Shajarisales, N., Janzing, D., Schölkopf, B., & Besserve, M. (2015). Telling Cause from Effect in Deterministic Linear Dynamical Systems. In F. Bach, & D. Blei (Eds.), International Conference on Machine Learning, 7-9 July 2015, Lille, France (pp. 285-294). Madison, WI, USA: International Machine Learning Society.


Cite as: https://hdl.handle.net/11858/00-001M-0000-002A-4580-4
Abstract
Telling a cause from its effect using observed time series data is a major challenge in natural and social sciences. Assuming the effect is generated by the cause through a linear system, we propose a new approach based on the hypothesis that nature chooses the “cause” and the “mechanism generating the effect from the cause” independently of each other. Specifically we postulate that the power spectrum of the “cause” time series is uncorrelated with the square of the frequency response of the linear filter (system) generating the effect. While most causal discovery methods for time series mainly rely on the noise, our method relies on asymmetries of the power spectral density properties that exist even in deterministic systems.

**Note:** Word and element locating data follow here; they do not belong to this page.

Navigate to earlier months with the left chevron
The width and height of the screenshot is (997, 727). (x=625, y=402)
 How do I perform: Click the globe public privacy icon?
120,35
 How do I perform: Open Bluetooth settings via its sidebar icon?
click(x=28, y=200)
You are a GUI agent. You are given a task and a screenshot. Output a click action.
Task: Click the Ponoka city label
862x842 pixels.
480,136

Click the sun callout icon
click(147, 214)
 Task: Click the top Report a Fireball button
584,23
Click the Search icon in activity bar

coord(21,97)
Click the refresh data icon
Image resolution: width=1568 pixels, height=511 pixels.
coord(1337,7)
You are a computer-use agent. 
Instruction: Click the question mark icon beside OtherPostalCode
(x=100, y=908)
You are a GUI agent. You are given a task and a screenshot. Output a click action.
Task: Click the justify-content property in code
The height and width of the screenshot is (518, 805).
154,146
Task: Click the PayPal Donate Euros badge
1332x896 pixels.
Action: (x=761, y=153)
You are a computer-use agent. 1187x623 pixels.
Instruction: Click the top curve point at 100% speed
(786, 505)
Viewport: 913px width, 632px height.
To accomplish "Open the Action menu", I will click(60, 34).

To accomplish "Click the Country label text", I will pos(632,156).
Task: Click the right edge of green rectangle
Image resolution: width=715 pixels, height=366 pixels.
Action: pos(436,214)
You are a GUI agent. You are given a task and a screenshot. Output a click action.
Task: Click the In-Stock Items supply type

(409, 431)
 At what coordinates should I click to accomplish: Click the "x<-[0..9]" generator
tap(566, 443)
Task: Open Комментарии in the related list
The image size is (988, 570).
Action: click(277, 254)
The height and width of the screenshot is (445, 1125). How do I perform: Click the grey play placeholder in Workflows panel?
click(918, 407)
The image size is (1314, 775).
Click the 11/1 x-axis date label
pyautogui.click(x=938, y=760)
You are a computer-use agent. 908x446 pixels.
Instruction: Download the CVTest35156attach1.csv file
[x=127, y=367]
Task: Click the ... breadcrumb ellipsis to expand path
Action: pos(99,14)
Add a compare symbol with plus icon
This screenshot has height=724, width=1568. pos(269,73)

We describe mathematical assumptions in a deterministic model under which the causal direction is identifiable. In particular, we show a scenario where the method works but Granger causality fails. Experiments show encouraging results on synthetic as well as real-world data. Overall, this suggests that the postulate of Independence of Cause and Mechanism is a promising principle for causal inference on observed time series.